DG: I could never look at another woman anyway... I only have eyes for you...
TG: It's not your eyes I'm interested in... it's your hands...
DG: My hands? Oh, I get it... because you want me to hold you... to touch you...?
TG: No... I finally got around to checking out the latest Vahzilok pricing list...
DG: If you want I can respec to six slot my Stamina for you...
TG: No, because you can't respec to change your class..
DG: It doesn't matter... I don't have a specified Archetype...
TG: I didn't say Archetype... I said "class"... another thing which you don't have...
DG: I should talk to DJ Zero... I bet he has a dimensional door that could get me into your heart...
TG: I wouldn't... He only lets you in here because you put the "D" in Pocket D...
DG: Hey now... DJ Zero loves me...
TG: Not really... because of you he's been looking into establishing a permanent power dampening field on the dance floor..
DG: Because my powers of Awesome Animal Magnetism are so incredible?
TG: No... because you're making all the psychics nauseous... That's all for tonight folks... try the prime rib and be sure to tip your waitress! Say goodnight Desperate...
DG: Goodnight, Desperate! -
Quote:Umm... I'm not sure where anyone got the idea that I'm a min/maxer in this game. The fact that I don't have a 50th level character... and refuse to slot a single IO set until I GET a 50th level character would seem to argue rather effectively against my being a min-maxer.One's a concept driven roleplayer who won't take skills that doesn't fit their theme, the other's an obsessive min-maxer who can't begin to understand the concept of sub-optimization.
They fight crime!
I am entirely concept driven... so much so that I refuse to put the Fortune Telling (forgot the actual power name) temp power from the magic set on any character who can not actually cast spells as part of their origin.
The only numbers I crunch are not for the purpose of maxing out my character's power potential but seeing how they stack up against other characters I'm running.

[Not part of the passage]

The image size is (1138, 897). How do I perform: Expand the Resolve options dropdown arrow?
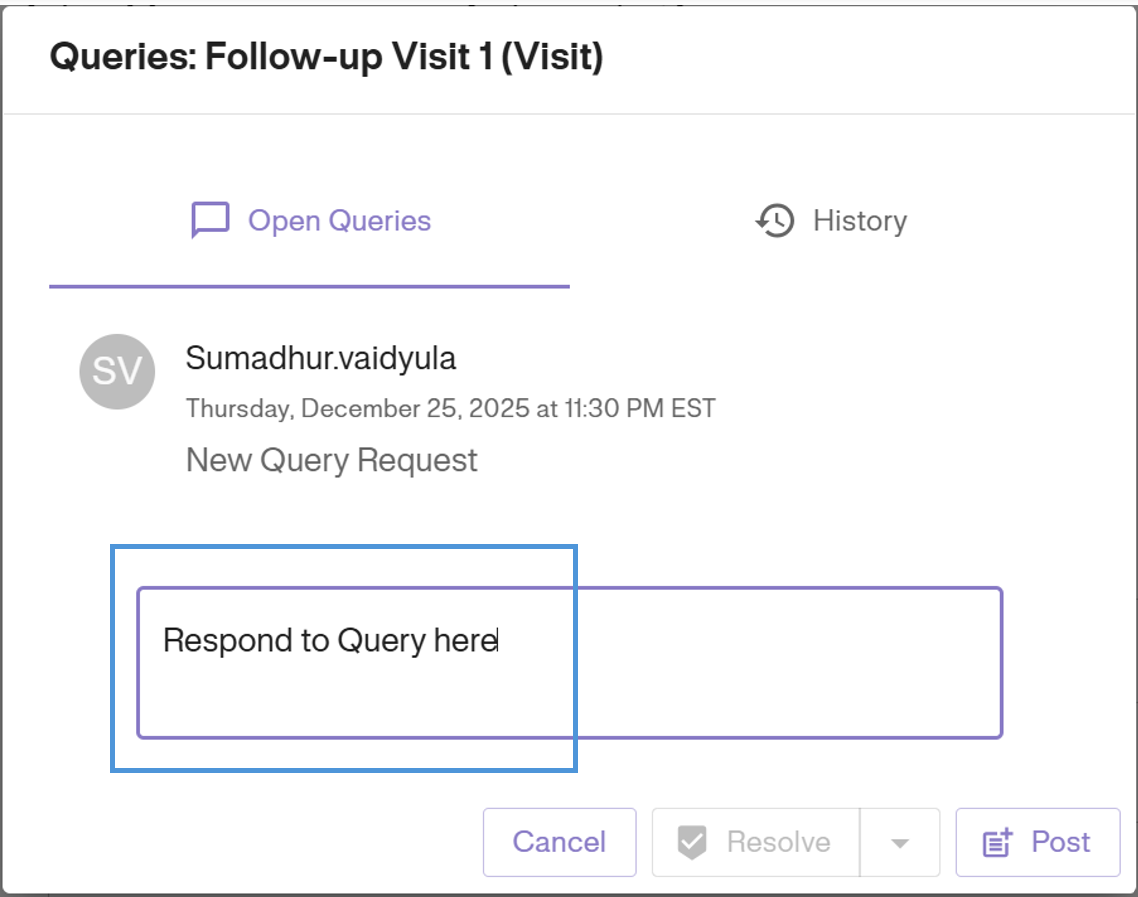point(900,843)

The only reason I crunch those numbers is for the internal roleplay I have in my mind of how my characters interact with each other in the world of my imagination.
If you asked me which was better... a resistance heavy character or a defense heavy character I'd probably smile and say "I like my defense heavy character better because his story line is stronger in my mind than my resistance heavy character..."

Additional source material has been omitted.